Most BO7 nights feel like the same loop: the lobby's full of the usual "safe" picks, and anything heavier gets ignored. If you're running a CoD BO7 Bot Lobby to mess with builds or just warming up, the XM325 LMG is the one gun that'll surprise you. People try it once, feel that first burst jump straight up, and ditch it. Fair. The base recoil is nasty. But that knee-jerk quit is exactly why it's still under the radar, because the damage output is real, and the time-to-kill can be downright rude when you stay on target.

Why it feels awful at first

The XM325 doesn't fail because it's weak. It fails because it punishes panic. A lot of players pull the trigger, then "fight" the gun mid-spray, dragging their aim all over the place. That's when it looks like a meme. You've gotta treat it like an LMG with an attitude: short pressure, controlled bursts when you're learning it, and a steadier pace once your build is doing the heavy lifting. The upside is simple—when the bullets land, they land hard, and you don't have to play that "four shots and a prayer" game at mid range.

The setup that tames it

This is the part most folks skip. Don't try to "balance" the XM325 with a bit of everything. Go all-in on control and handling so it stops feeling like a shopping cart with a rocket strapped to it. First, run the Redwell Shade-X Suppressor.
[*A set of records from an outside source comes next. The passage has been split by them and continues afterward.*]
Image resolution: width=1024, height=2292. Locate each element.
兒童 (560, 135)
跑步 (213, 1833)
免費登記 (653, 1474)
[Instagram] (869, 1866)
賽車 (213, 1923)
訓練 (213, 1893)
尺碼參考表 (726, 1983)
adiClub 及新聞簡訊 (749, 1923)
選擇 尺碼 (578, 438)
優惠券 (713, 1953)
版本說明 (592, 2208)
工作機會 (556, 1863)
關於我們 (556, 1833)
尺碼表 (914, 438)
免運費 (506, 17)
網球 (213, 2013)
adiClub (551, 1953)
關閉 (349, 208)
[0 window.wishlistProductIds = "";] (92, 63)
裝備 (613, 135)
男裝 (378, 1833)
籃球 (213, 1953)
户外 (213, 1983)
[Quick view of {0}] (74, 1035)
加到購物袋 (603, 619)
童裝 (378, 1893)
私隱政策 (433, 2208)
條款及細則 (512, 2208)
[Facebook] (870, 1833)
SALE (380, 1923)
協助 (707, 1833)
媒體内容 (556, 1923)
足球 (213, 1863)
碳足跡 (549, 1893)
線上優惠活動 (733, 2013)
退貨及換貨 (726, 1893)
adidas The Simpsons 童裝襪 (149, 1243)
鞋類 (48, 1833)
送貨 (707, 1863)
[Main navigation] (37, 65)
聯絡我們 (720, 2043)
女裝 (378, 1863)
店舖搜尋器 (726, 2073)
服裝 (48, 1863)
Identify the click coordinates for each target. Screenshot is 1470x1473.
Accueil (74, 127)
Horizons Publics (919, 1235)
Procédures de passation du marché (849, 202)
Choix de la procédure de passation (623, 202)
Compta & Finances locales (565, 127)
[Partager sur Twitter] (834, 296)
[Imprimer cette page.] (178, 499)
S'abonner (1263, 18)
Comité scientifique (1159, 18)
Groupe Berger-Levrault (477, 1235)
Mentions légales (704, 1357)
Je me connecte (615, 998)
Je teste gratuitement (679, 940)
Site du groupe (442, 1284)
You'll stay off the mini-map, sure, but the bigger win is how it calms the muzzle climb. Second, use the Fang Hoverpoint ELO; the sight picture stays clean, and you won't lose people in the frame during sustained fire. Third, slot the Sentry Pro Handstop to cut that side-to-side wobble that throws you off shoulders and headglitches. Fourth, add the VG-O Light Stock so you're not stuck in mud when you strafe. Fifth, finish with the 5mW Lockstep Laser to tighten up your snap and make the gun feel less "LMG-ish" when the fight gets close.

How it plays in real matches

With that build, the XM325 turns into a different weapon. Up close, you can bully AR users if you pre-aim smart and don't sprint into every corner. Mid range is where it gets silly: you hold lanes, keep the reticle steady, and people just vanish before they adjust. You'll also notice it's great for punishing repeeks—someone shows the same angle twice, they're basically donating points. If you want to really feel it, take a few games to learn the first few shots of recoil, then let the attachments do the rest. And if you're testing it in a BO7 Bot Lobby before hopping back into sweaty lobbies, you'll dial in that rhythm fast without burning your patience.